III. Size-Selection of SMRTbell Library and Sequencing
Size selection thresholds may be adjusted depending on sequencing platform and target fragment distribution.

Option A: BluePippin high-pass (≥5 kb)

  •  >5 kb size selection and sequencing on Revio / Sequel II.
  • Follow manufacturer instructions for cassette selection and size cutoff.

or

Option B: 35% diluted AMPure PB method (3.1×, removes <~3–5 kb)

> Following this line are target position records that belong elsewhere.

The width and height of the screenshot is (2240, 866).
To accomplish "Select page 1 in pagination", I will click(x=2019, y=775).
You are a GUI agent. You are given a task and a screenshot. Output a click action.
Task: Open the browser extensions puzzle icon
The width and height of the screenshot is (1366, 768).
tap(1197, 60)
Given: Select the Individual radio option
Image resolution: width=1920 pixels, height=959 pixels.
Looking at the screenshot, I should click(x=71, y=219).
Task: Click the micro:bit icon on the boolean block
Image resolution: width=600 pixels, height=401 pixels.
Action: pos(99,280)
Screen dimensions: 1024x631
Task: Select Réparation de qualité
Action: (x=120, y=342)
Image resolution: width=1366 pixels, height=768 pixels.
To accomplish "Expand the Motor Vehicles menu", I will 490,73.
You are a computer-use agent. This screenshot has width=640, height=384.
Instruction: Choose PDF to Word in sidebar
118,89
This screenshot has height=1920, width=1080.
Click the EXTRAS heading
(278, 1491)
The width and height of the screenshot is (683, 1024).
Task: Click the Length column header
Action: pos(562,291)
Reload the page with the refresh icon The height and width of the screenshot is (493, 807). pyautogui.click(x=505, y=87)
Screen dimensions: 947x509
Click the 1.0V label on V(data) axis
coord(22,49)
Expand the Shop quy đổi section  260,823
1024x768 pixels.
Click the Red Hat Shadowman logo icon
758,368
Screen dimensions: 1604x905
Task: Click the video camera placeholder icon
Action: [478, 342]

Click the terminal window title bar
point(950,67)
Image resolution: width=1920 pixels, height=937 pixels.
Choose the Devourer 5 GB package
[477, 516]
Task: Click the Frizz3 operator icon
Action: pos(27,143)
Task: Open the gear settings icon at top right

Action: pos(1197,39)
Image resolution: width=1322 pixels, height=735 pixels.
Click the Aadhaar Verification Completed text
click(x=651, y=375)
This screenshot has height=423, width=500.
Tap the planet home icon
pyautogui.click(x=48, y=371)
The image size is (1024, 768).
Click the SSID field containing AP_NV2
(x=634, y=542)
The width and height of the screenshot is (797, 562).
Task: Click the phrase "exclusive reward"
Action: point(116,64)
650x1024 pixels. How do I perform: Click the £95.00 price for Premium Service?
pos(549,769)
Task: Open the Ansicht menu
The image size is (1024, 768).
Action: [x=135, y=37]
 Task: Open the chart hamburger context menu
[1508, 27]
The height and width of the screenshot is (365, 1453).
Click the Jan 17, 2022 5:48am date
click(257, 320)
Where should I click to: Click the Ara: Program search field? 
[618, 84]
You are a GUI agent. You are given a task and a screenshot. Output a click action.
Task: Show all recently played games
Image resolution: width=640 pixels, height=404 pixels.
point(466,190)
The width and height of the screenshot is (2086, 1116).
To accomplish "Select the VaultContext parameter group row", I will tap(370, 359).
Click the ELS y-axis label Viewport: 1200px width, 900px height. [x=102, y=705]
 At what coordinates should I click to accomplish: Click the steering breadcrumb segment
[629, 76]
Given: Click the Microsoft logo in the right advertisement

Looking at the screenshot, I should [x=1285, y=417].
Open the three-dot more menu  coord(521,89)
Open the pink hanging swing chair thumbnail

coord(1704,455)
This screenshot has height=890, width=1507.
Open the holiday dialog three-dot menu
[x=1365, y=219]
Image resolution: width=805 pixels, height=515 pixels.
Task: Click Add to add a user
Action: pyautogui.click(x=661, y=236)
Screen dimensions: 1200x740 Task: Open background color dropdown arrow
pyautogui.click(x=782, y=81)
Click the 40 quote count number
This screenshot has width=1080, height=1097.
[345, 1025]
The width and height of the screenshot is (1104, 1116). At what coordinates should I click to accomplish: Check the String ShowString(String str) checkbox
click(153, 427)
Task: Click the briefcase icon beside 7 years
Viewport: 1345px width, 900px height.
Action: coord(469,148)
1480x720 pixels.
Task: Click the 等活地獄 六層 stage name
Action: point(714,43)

This step enriches the sample for DNA fragments of the desired size.
Instructions:
  1. Prepare 35% AMPure PB beads by diluting with elution buffer.
  • Make a 35% v/v dilution of AMPure PB beads by adding 1.75 mL of resuspended AMPure PB beads to 3.25 mL of elution buffer. The 35% dilution can be stored at 4°C for 30 days

  1. Add 3.1X volume of diluted beads to the sample.
  2. Mix thoroughly and spin briefly.
  3. Let the sample sit for 10 minutes at room temperature to bind DNA.
  4. Place on a magnetic rack and remove the supernatant.
  5. Wash beads twice with 200 μL of 80% ethanol.
  6. Dry beads as before and resuspend in 50 μL of elution buffer.
  7. Incubate for 5 minutes, then separate beads on the magnet.
  8. Transfer the supernatant to a new tube for sequencing or storage.